DIRECTIONS FOR THIS TASK: Only the lines from the line that contains "At what coordinates" through the final line of the entries below belong in your answer, copied exactly and without pictures.

GIVEN DATA:
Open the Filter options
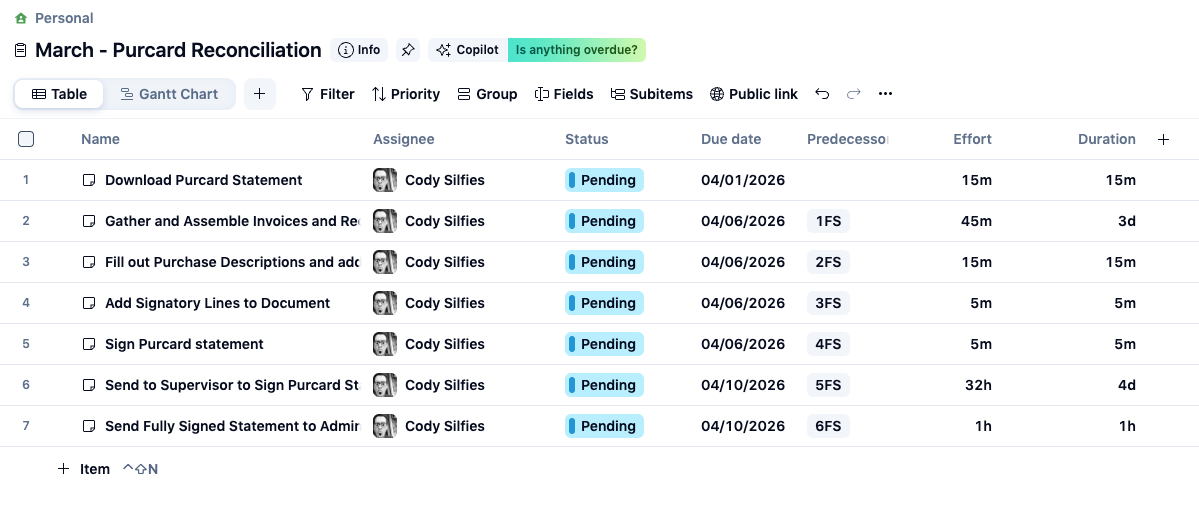 tap(327, 94)
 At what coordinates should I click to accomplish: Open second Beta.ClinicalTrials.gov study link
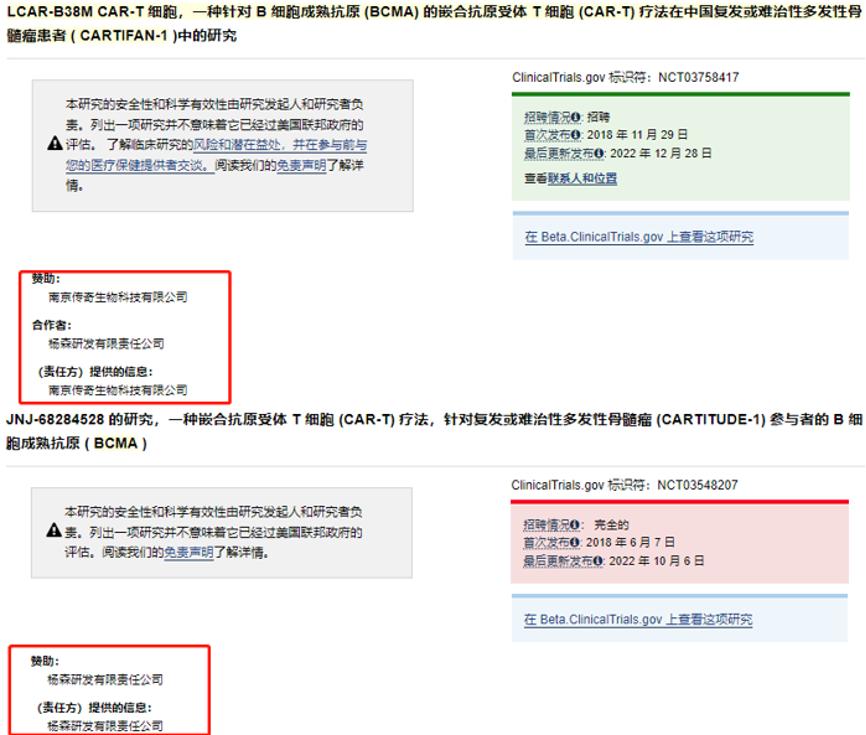coord(638,620)
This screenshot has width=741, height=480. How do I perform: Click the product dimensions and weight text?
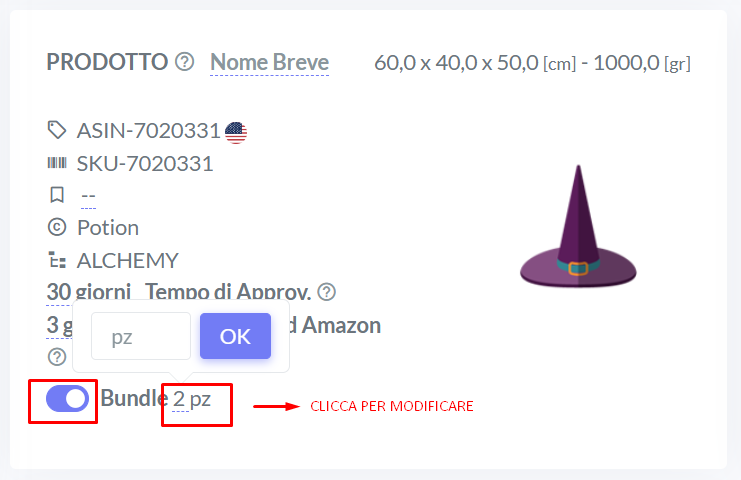coord(533,63)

EXERCISE ANSWER:
 At what coordinates should I click to accomplish: Open second Beta.ClinicalTrials.gov study link
coord(638,620)
This screenshot has width=741, height=480. How do I perform: Click the product dimensions and weight text?
coord(533,63)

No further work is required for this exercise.